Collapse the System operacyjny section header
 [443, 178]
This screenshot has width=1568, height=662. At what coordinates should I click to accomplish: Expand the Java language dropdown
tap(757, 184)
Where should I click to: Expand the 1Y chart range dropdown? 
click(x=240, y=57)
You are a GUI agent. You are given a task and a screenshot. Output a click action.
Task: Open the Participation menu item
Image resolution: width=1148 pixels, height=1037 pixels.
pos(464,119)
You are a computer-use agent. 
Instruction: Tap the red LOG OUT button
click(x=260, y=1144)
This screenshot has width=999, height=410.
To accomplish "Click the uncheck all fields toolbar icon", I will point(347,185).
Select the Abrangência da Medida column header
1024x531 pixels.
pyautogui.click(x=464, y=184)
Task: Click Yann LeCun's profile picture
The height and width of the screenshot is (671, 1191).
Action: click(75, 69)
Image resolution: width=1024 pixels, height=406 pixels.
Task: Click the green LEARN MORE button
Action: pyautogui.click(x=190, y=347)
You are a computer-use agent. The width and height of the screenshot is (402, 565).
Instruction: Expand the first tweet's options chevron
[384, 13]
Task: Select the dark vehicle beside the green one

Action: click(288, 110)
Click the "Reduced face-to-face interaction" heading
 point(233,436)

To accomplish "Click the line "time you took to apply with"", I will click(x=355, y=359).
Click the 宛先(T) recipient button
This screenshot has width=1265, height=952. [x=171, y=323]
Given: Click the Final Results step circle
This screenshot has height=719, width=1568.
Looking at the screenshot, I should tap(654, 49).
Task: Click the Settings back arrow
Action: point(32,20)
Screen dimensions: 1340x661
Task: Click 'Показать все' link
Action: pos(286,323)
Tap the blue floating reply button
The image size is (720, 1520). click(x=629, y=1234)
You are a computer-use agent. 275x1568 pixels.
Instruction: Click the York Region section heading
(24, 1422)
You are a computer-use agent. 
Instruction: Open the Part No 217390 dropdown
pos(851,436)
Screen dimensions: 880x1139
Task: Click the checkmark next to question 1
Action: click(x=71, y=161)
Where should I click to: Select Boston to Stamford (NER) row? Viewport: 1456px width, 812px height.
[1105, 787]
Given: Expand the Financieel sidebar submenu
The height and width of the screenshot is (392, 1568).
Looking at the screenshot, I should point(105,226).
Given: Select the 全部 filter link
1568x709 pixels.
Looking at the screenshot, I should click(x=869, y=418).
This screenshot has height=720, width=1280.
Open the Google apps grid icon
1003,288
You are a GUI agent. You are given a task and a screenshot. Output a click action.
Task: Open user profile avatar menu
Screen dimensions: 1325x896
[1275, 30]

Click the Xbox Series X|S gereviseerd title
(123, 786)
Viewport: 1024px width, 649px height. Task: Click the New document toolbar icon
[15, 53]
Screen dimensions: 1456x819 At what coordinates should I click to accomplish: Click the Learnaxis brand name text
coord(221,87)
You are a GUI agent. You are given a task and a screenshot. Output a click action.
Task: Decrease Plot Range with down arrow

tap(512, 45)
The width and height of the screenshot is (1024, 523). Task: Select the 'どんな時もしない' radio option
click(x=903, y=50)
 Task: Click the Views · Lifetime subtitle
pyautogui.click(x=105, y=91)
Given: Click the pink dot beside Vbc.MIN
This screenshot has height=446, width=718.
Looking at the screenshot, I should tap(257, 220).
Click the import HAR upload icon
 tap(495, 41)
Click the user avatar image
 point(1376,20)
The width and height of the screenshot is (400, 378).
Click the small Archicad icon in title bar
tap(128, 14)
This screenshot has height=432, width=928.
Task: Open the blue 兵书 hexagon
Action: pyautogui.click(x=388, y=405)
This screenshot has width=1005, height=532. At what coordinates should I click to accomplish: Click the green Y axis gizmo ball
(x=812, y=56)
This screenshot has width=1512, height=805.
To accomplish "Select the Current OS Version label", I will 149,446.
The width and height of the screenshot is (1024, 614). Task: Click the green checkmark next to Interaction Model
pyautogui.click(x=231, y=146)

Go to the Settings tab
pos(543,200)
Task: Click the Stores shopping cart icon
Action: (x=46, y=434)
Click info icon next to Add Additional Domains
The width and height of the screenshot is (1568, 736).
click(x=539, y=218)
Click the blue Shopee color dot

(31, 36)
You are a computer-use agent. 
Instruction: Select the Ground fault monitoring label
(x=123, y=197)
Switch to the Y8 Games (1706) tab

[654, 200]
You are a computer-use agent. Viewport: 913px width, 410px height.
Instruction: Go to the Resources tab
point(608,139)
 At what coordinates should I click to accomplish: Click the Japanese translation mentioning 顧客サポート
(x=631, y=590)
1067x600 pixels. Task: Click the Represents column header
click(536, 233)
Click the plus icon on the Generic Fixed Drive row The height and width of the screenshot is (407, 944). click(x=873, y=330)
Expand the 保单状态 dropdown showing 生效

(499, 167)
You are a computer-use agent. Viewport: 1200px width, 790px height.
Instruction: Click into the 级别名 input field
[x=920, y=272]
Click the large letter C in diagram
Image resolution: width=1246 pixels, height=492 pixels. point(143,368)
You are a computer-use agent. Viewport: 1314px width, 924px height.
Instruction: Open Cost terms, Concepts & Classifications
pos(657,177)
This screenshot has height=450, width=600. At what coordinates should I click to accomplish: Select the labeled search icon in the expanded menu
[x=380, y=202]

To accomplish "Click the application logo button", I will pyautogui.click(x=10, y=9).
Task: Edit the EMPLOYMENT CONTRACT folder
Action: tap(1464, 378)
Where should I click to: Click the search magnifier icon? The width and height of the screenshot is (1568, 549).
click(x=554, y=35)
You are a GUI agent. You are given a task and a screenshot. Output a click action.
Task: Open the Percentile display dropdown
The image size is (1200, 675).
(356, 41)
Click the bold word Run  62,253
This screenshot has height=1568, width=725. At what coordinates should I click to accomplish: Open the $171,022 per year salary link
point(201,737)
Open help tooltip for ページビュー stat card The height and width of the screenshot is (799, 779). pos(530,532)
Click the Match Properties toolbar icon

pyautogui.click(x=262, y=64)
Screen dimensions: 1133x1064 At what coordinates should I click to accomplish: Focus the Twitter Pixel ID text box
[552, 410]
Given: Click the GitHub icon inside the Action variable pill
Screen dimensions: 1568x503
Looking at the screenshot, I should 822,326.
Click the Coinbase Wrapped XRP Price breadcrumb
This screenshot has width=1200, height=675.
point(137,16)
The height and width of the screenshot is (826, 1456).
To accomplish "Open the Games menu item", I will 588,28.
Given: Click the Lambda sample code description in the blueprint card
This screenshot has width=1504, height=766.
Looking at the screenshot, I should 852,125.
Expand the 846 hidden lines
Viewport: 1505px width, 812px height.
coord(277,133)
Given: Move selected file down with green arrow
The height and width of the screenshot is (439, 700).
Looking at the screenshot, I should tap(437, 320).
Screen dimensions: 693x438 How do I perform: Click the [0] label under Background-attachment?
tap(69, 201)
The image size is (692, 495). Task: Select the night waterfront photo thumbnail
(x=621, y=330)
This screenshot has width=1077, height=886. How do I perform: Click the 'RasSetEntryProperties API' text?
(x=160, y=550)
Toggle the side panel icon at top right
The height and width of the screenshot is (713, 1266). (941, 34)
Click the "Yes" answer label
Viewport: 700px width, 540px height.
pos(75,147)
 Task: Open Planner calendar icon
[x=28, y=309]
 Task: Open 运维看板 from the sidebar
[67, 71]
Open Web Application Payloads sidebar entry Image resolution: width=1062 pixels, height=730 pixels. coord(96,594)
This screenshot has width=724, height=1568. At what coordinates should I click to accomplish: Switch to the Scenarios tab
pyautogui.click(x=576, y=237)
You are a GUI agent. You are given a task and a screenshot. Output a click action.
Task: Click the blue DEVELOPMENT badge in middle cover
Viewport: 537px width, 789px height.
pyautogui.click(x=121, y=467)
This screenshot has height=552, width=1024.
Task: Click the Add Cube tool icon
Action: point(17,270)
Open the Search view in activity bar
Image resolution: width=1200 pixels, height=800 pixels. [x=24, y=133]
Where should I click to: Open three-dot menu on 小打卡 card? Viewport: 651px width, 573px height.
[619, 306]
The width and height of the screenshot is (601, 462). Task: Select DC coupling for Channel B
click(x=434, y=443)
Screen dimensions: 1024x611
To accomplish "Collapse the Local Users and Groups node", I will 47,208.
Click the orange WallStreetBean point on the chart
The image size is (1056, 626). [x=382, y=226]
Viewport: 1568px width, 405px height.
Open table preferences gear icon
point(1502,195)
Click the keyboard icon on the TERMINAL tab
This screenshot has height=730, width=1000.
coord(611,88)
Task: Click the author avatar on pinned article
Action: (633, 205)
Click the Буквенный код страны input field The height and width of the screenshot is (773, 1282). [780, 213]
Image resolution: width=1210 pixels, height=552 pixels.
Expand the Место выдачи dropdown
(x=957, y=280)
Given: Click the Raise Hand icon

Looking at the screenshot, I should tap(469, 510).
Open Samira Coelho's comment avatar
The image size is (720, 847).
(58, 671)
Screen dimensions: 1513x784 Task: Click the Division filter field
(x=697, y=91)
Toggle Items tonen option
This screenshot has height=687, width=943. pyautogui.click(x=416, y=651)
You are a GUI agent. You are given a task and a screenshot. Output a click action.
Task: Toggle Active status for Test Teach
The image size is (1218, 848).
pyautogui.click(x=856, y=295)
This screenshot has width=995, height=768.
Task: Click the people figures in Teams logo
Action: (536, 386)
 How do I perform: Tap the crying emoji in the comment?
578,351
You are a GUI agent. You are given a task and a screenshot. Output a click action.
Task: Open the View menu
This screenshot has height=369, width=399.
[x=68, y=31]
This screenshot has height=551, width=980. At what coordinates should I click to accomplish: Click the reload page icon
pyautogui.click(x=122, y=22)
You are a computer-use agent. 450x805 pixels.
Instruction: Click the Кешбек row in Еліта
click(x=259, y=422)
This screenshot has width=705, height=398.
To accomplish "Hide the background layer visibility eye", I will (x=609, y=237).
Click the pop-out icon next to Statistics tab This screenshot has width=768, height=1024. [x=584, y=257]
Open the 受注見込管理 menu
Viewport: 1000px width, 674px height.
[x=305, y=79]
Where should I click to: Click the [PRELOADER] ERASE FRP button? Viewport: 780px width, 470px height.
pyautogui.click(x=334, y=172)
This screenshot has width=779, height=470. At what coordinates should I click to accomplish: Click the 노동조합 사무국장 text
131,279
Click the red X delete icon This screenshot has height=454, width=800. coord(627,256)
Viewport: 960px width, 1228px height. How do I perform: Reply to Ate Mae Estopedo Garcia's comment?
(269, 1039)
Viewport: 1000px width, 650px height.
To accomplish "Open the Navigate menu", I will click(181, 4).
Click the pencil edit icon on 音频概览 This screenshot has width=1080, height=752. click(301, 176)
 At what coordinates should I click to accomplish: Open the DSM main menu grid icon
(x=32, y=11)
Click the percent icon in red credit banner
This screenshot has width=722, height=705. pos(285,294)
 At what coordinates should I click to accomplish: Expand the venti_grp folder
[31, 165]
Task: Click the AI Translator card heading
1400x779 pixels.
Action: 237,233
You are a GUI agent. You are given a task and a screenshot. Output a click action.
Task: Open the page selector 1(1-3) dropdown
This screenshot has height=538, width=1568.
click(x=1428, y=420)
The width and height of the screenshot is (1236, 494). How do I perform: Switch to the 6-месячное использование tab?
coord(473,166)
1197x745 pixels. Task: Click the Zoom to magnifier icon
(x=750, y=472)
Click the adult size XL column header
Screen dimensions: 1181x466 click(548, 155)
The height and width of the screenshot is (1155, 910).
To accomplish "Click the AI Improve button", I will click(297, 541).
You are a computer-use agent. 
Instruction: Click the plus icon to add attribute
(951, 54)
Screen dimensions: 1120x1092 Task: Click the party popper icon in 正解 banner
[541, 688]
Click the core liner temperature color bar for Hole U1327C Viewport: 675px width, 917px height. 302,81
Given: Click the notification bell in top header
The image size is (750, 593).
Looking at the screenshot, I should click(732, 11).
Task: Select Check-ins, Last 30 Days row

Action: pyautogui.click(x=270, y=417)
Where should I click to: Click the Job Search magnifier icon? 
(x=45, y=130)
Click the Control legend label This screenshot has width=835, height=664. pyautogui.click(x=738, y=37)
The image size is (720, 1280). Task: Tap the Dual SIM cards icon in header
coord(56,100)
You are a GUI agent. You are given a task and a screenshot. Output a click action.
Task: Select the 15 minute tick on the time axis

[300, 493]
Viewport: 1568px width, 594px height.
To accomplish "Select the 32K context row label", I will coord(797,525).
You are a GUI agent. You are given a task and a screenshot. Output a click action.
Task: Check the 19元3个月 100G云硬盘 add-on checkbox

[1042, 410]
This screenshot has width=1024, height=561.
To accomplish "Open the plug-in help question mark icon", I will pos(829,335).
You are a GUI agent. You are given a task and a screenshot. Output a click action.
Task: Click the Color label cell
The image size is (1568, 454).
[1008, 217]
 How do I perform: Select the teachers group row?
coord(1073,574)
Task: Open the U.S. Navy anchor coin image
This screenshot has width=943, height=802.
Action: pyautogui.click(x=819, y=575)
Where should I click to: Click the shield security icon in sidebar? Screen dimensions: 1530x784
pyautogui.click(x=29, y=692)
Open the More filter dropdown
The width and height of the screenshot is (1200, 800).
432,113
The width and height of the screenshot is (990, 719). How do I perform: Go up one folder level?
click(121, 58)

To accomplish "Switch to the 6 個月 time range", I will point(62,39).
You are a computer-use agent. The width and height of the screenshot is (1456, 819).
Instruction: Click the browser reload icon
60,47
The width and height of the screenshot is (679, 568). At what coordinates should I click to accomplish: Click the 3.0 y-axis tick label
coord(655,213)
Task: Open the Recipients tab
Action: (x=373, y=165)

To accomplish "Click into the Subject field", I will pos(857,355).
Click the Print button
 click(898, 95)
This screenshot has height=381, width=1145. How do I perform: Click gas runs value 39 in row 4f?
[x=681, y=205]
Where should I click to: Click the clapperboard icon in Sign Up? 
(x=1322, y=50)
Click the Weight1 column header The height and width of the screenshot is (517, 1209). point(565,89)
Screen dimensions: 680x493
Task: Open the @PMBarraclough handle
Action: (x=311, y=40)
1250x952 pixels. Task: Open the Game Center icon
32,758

* _WHAT IS REQUIRED_
Only the count belongs in your answer, so please work out how many lines of the data contain "profile".

* _EXERCISE SOLUTION_
2